Dec 31 15:49:20 db1-gss systemd: Reloading.
Dec 31 15:49:20 db1-gss systemd-sysv-generator[125515]: Configuration file /usr/lib/systemd/system/dbackup3-agent.service is marked world-writable. Please remove world writability permission bits. Proceeding anyway.
Dec 31 15:49:20 db1-gss systemd: Configuration file /usr/lib/systemd/system/dbackup3-agent.service is marked world-writable. Please remove world writability permission bits. Proceeding anyway.
Dec 31 15:49:20 db1-gss systemd: Configuration file /usr/lib/systemd/system/dbackup3-agent.service is marked world-writable. Please remove world writability permission bits. Proceeding anyway.
Dec 31 15:49:20 db1-gss systemd: Started dbackup3 agent daemon.
Dec 31 15:49:20 db1-gss systemd: Starting dbackup3 agent daemon...
Dec 31 15:49:21 db1-gss systemd: Stopping dbackup3 agent daemon...
Dec 31 15:49:21 db1-gss systemd: Started dbackup3 agent daemon.
資料庫錯誤日志中的其他資訊:
: OS failure message: Operation not permitted
ORA-27302: failure occurred at: skgpwinit6
ORA-27303: additional information: startup egid = 1000 (dba), current egid = 1001 (oinstall)
Process J000 died, see its trace file
Thu Dec 31 16:36:55 2020
kkjcre1p: unable to spawn jobq slave process
Thu Dec 31 16:36:55 2020
Errors in file :
Thu Dec 31 16:36:56 2020
Errors in file /odata/oracle/app/diag/rdbms/wind/WIND/trace/WIND_j000_348517.trc:
ORA-27140: attach to post/wait facility failed
ORA-27300: OS system dependent operation:invalid_egid failed with status: 1
ORA-27301: OS failure message: Operation not permitted
ORA-27302: failure occurred at: skgpwinit6
ORA-27303: additional information: startup egid = 1000 (dba), current egid = 1001 (oinstall)

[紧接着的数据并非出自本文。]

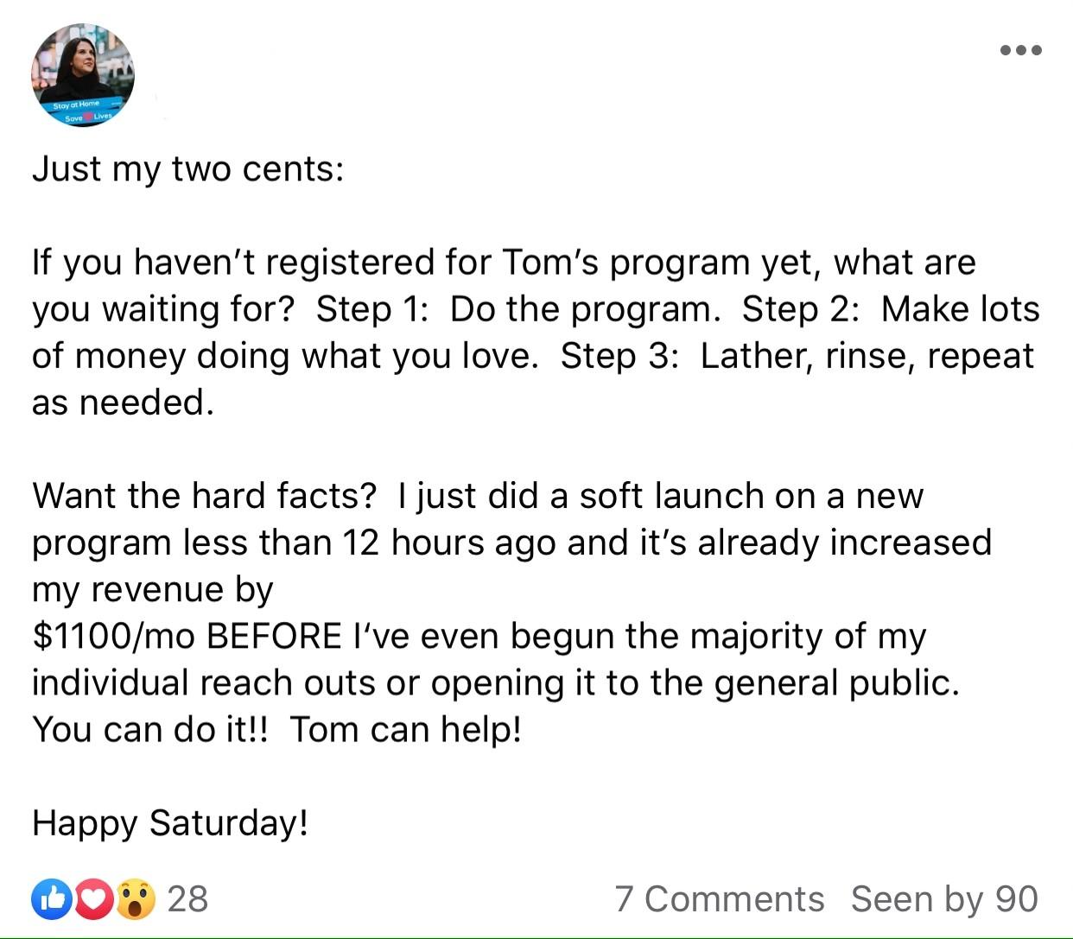View the 28 reactions count
Viewport: 1073px width, 939px height.
187,899
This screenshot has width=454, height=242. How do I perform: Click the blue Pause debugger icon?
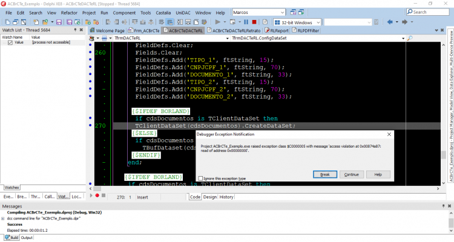[246, 22]
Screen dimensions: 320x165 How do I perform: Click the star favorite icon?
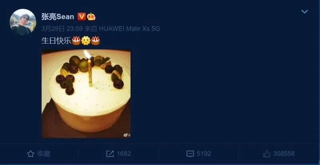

Process J000 died, see its trace file
Thu Dec 31 16:36:57 2020
trace檔案中的資訊:
Trace file /odata/oracle/app/diag/rdbms/wind/WIND/trace/WIND_j000_348517.trc
Oracle Database 12c Enterprise Edition Release 12.1.0.2.0 - 64bit Production
With the Partitioning, OLAP, Advanced Analytics and Real Application Testing options
ORACLE_HOME = /odata/oracle/app/oracle/product/12.1.0/dbhome_1
System name: Linux
Node name: db1-gss
Release: 3.10.0-693.el7.x86_64
Version: #1 SMP Thu Jul 6 19:56:57 EDT 2017
Machine: x86_64
Instance name: WIND
Redo thread mounted by this instance: 1
Oracle process number: 0
Unix process pid: 348517, image:
*** 2020-12-31 16:36:56.427
Unexpected error 27140 in job slave process
ORA-27140: attach to post/wait facility failed
ORA-27300: OS system dependent operation:invalid_egid failed with status: 1
ORA-27301: OS failure message: Operation not permitted
ORA-27302: failure occurred at: skgpwinit6
ORA-27303: additional information: startup egid = 1000 (dba), current egid = 1001 (oinstall)
分析
從現象上看,客戶的資料庫正好是我們的產品第一次安裝的時候了問題,所以客戶懷疑是我們的軟體問題,從資料庫系統的日志看資料庫上次啟動時間是Thu Mar 05 22:27:32 2020,已經9個月沒有啟動了,
從trace記錄里面分析,oracle行程9個月前啟動的時候egid(有效組id)是1000 (dba),當前是1001 (oinstall),
檢查oracle執行檔案的屬性
[oracle@db1-gss trace]$ ls -l /odata/oracle/app/oracle/product/12.1.0/dbhome_1/bin/oracle
-rwsr-s--x. 1 oracle oinstall 323649840 Dec 27 2019 /odata/oracle/app/oracle/product/12.1.0/dbhome_1/bin/oracl
發現組是oinstall,
再檢查正在運行的oracle行程,發現組號是1000
[root@db1-gss ~]# ps -eo pid,stat,pri,uid,gid,cmd |grep oracle
56474 Ss 19 1000 1000 oracleWIND (LOCAL=NO)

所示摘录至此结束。